We specifically targeted entrainment of the third harmonic of the baseline oscillation. As long as the oscillation of the activity bump around the ring remains coherent (i.e., the phases of the other significant harmonics are locked with the third), this achieves the desired result. Moreover, since this component is three times the base frequency, it allows us to use the sum of the phases of the three VCO rings for entraining the baseline ring, which is easier to implement than using the mean of the phases of the three VCO rings. To do this, we constructed an oscillating ring-attractor network with dynamics able to stabilize a relatively narrow Gaussian bump of activity, by calculating the appropriate feedback connectivity. Since narrower Gaussians have larger components at high frequencies, a narrow bump of activity is easier to entrain via its third harmonic. We show that, with the appropriate connection weights, the baseline oscillatory frequency can be entrained by an external input representing the sum of the phases of the three VCO rings, and indicate how this sum of phases could be derived from the VCO ring attractors (see Materials and Methods). We applied the NEF (Eliasmith and Anderson, 2003) to derive the weights necessary for feedback connections to stabilize an appropriately sized Gaussian bump in the baseline ring attractor, and for external inputs to modulate its third harmonic (Fig. 5A, schematic; Materials and Methods; Conklin and Eliasmith, 2005).
We ran simulations with the network modulated by inputs oscillating with the sum of the phases of three VCO rings (Fig. 5B,C). For this demonstration, we used VCO ring frequencies starting at 5, 6, and 7 Hz and all increasing by 3.5 Hz over 1 s. This network was very reliably entrained to the mean phase of the VCO rings nearest to its activity bump (given the 120° ambiguity in mean phase), and thus tightly followed the mean frequency of the VCO rings.
Discussion
According to the oscillatory interference model, grid cell firing reflects interference between multiple VCOs whose phases, relative to a baseline oscillation, represent the animal's distance traveled along the VCOs' “preferred directions.” Consequently, the model is sensitive to accumulating phase noise in the VCOs. When using three or more VCOs with different preferred directions, phase noise additionally corrupts grid cell firing due to inconsistency in the locations represented by pairs of VCOs (Fig. 3).
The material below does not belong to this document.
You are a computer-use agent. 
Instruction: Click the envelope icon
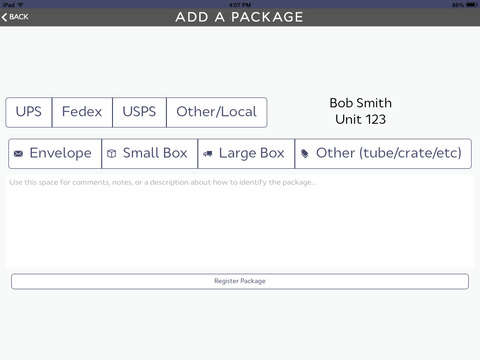coord(18,154)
Phase noise must be controlled sufficiently for the spatial representation to be stable over short distances and durations between resets by environmental information (Etienne et al., 1996). We addressed the control of VCO phase noise in two ways: (1) coupling the baseline oscillation to VCOs with three different preferred directions to eliminate phase inconsistency between them and (2) coupling VCOs with the same preferred direction to reduce the effects of phase noise in individual VCOs. We then showed how both approaches could work together.
Coupling VCOs with three different preferred directions
Under the configuration of three VCOs with 120° spacing of preferred directions, coupling a modulatory baseline oscillation (Burgess, 2008) to the VCOs so that it follows their mean frequency enforces consistent phases corresponding to the mean location represented by pairs of VCOs. With three VCOs, phase noise with SD ∼2–3 ms per 125 ms cycle allows location to be stably represented for 1–2 min (Fig. 4B).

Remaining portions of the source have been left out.